This isn’t an Everyday Health Campaign

This summer my diet consisted of Cliff bars, apples, candy, energy drinks, and various other processed snacks. I was working full time and figured out that with money and the ability to drive, I did not have to cook. What a genius idea, you all are thinking. WRONG! It was awful. I was sluggish and moody; I was not getting enough energy or nutrients to think clearly. Worst of all, it was convenient. Odds are, there’s a gas station or fast-food restaurant closer to you than a grocery store. It takes less time, it can be cheaper, and the food is engineered and marketed to be as addictive as possible.  

From the bottom of my heart and its clogged arteries, cutting out processed food and junk food feels better. However, it is not a linear process. As I’m writing this, I have had three energy drinks today. How did this come about you ask? I put off sleeping, I put off getting gas, I hadn’t done what I needed for the day. As the car’s gas light glared ominously, I pulled into the gas station and ended up eating a Cliff bar and buying three energy drinks for 6 dollars, courtesy of the Holiday. When you just end up places, I have found, is when you make the worst choices. People don’t often plan to go to a drive-thru. They are busy and the option presents itself. Once that convenient option is realized, it’s not long until the option becomes a fallback. Forgot breakfast? McDonald’s opens early. No time to make coffee? Grab an energy drink. The convenience wins out; you don’t even have to decide. You don’t have to think.  

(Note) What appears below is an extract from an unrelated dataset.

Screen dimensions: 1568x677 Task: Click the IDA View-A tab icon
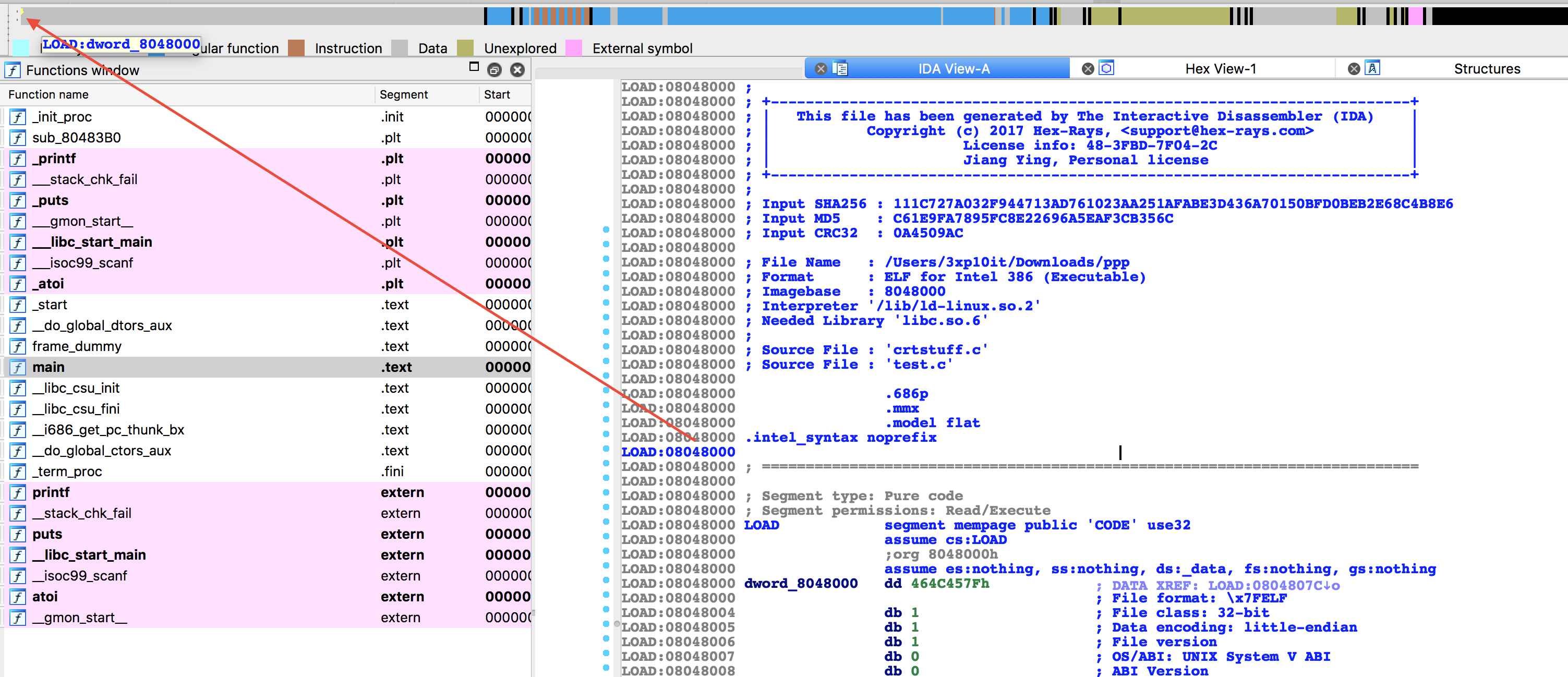coord(840,69)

And once it’s a fallback, the next step is habit. People start a routine of getting fast food on a lunch break, free soda from a fountain at work, and always dessert after dinner. Getting out of this unhealthy ritual is next to impossible, and I can guarantee everyone has at least one. These habits of seeking out energy-dense foods are a genius function of human evolution. Eating food we crave gives us an incredible rush of dopamine. It’s chemistry, so pretending that a carrot makes your mouth water like fries do doesn’t help. We’re crows looking for shiny things, but we’re inside a vault of a million coins.  

After I overdid it, I started to notice the way these choices affected me: the way top ramen gives me a headache, how hungry I am after a sugary granola bar, and dozens of other foods I consumed started feeling like poison. I challenge you to think beyond healthy vs unhealthy foods. If there’s a regular treat that makes you happy, you don’t have to stop, but start noticing what your body tells you. You may realize that food, the thing meant to sustain, can leave noticeable symptoms that it is doing the opposite. 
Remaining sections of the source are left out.